● **Activity**: In the data below, the answer is the run of lines from the line containing "This screenshot has width=1024, height=768." through the line containing "Click the crystal oscillator S_Y1", both included; print it exactly and nothing else.

[Stored records]
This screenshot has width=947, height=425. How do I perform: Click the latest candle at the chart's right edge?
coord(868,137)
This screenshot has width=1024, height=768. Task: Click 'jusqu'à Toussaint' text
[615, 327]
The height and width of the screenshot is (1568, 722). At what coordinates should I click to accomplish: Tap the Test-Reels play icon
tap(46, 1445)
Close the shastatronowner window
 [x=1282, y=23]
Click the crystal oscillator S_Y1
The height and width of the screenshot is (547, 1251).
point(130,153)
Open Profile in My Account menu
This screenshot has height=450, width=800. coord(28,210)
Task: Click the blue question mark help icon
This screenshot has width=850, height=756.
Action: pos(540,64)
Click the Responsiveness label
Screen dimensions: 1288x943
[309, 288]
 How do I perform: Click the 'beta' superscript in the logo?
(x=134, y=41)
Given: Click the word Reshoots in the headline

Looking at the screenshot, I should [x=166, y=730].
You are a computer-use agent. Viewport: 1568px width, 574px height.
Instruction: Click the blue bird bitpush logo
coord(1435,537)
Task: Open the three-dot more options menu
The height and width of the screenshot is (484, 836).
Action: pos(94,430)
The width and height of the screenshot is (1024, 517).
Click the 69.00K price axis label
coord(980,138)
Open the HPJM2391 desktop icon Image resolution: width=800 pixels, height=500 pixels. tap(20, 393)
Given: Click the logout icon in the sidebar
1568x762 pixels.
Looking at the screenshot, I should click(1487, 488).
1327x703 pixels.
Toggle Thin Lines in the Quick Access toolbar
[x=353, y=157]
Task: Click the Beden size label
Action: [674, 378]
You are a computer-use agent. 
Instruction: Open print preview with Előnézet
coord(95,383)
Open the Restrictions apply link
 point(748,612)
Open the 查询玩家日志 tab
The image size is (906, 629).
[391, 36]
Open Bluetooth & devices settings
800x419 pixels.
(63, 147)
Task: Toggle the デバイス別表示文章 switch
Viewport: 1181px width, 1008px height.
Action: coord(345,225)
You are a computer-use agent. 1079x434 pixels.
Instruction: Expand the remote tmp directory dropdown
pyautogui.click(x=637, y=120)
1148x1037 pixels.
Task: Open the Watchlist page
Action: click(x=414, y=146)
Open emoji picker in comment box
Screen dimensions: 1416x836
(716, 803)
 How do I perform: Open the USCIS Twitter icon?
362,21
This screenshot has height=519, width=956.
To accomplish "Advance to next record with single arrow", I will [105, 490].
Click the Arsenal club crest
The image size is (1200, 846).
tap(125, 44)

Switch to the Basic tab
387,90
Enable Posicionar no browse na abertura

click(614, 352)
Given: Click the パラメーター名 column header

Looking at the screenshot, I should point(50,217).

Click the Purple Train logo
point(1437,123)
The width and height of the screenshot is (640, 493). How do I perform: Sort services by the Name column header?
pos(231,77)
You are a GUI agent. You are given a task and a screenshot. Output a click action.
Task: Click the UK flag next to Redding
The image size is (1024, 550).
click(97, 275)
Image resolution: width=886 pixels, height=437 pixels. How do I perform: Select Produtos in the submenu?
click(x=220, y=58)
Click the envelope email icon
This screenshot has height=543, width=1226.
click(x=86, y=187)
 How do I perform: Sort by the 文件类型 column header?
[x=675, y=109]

● **Output of the task**:
This screenshot has width=1024, height=768. Task: Click 'jusqu'à Toussaint' text
[615, 327]
The height and width of the screenshot is (1568, 722). At what coordinates should I click to accomplish: Tap the Test-Reels play icon
tap(46, 1445)
Close the shastatronowner window
 [x=1282, y=23]
Click the crystal oscillator S_Y1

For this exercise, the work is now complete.